4. Know who your site visitors (customers) are so you can attract advertising. Don't be afraid to ask them to sign up as subscribers so you can capture their demographics and determine their usage patterns. If you have a fun site with good information, people won't mind filling out a form to get to it. In some cases, they won't mind paying a subscription fee either. The conventional wisdom that everything on the Net has to be free because it's "always been free" is wrong because the population of the Net is fluid. To the extent that there really is a "Net culture," it is an evolving one.
5. Tie your content into things you can sell, preferably lots of things, all under $50. Take it from me, small transactions will be the biggest business on the Net. The model is France's Minitel. Content that lends itself to selling books, records, theater tickets, T-shirts, etc., will be the big winner. Although it will take some time for this business to develop, it will happen eventually in a major way. By the year 2000, this business will grow to $100 billion. Make sure your site gets its share.
6. Develop great technology skills at your company that you aren't afraid to sell to advertisers and outside clients. A "service" component to your business is a great way to augment revenues while you wait for advertising and transactions to build up. All the companies I know that are in the business of providing Internet design and production services have a lot more work than they can handle.

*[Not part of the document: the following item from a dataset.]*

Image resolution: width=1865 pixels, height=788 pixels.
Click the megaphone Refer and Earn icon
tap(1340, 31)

7. Attract new traffic to your site through "special events" that you can promote through the Internet and through the press. A good site will change every day, and it will always be fresh. A great site will also have events that draw in thousands of new customers. These events can be built around celebrities (today at 3 p.m. PST, Heidi Fleiss answers questions on business management!), or they can be tied to real events (Microsoft's Super Bowl Internet Site is an example).

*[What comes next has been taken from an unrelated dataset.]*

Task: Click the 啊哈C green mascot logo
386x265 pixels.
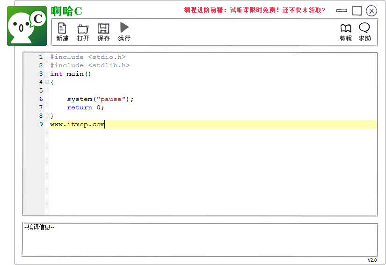Action: [x=27, y=26]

8. Most importantly, manage your site like the business it is. All businesses, even hip, cool, revolutionary, new-paradigm businesses, live or die on the fundamentals. If you asked Bill Gates the secret of his business success, he would tell you it is to make more money than you spend. A lot of spectacular Internet sites will flame out as they run out of money and their backers get cold feet. No matter how much money you raise, be conservative about spending it. Make your employees fly coach on the cheapest flights available. Make them stay at the Holiday Inn instead of the Four Seasons. Don't let them go out to lunch together and bill it to the company. Treat cash as king because in a digital world cash is still the master.
Remember, many streams make up a river.
Remember, also, that there are issues of greater import than revenues and profits. There is the issue of the ever-widening gap between the haves and the have-nots. The personal computer has penetrated the suburban area. Middle-class and upper middle-class families have computers, and the more wealthy school districts have computers. People who live in poor areas don't have computers at home or at school, and unfortunately the computer is so important to so many jobs and pursuits of different kinds that it's creating a doubly disadvantaged class who are living in poverty and, because of their condition, are unable to take advantage of the new computer technologies.
It's very important that we address this issue, simply because it's in the best interest of the country and of businesses that people have access to computers and have the skills to do jobs that require computers and, beyond that, to participate in democracy. A true democracy is a society in which people are well educated and can participate. Without access to computer technology, you're left out.
Another issue is the unequal gender presence on the Web. About 80 percent of the people on the Internet are male. It's been that way for a long time. It goes back to the notion that girls aren't good at math and science and boys are. For whatever reason, technology has been the domain of guys. Men are always working on their cars and gadgets, getting involved with fixing things and making stuff work, and women are expected not to know how to do those kinds of things. This is a problem that will take some time to overcome.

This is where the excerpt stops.